**What the task asks:**
Copy the records below verbatim, from the line containing "Click the three-dots more actions icon" up to and including the line containing "pos(127,185)", and output only those lines.

**Items:**
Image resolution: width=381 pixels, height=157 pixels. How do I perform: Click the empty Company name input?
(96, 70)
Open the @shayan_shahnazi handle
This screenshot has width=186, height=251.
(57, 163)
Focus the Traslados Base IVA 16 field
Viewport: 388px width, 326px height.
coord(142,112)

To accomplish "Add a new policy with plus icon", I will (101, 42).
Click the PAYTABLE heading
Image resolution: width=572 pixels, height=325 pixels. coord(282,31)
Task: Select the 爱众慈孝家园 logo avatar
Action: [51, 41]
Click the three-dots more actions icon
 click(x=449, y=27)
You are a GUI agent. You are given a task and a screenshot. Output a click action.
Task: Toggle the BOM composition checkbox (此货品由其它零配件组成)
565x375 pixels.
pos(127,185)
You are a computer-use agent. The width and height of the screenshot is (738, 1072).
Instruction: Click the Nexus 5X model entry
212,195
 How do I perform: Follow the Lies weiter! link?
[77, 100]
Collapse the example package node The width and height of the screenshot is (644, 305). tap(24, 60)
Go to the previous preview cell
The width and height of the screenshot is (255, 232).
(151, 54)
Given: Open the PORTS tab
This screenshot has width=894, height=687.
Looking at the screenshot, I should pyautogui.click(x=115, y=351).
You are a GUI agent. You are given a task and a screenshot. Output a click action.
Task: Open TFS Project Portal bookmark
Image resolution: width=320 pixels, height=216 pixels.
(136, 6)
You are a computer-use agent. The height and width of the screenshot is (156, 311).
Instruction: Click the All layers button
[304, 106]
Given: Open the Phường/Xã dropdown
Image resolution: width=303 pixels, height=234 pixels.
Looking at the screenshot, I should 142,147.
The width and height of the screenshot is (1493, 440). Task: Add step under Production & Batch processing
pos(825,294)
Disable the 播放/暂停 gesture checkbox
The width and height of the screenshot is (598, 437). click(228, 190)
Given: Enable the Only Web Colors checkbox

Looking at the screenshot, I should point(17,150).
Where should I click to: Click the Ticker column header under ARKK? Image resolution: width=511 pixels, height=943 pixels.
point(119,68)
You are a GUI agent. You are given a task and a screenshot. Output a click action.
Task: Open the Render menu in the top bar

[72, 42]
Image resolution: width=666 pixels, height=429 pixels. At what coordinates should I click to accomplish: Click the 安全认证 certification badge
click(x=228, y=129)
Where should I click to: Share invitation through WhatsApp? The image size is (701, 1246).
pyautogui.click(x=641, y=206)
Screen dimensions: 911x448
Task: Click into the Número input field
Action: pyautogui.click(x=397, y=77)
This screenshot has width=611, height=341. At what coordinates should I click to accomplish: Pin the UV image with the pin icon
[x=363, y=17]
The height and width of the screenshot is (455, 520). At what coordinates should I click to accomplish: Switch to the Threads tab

**Written solution:**
Click the three-dots more actions icon
 click(x=449, y=27)
You are a GUI agent. You are given a task and a screenshot. Output a click action.
Task: Toggle the BOM composition checkbox (此货品由其它零配件组成)
565x375 pixels.
pos(127,185)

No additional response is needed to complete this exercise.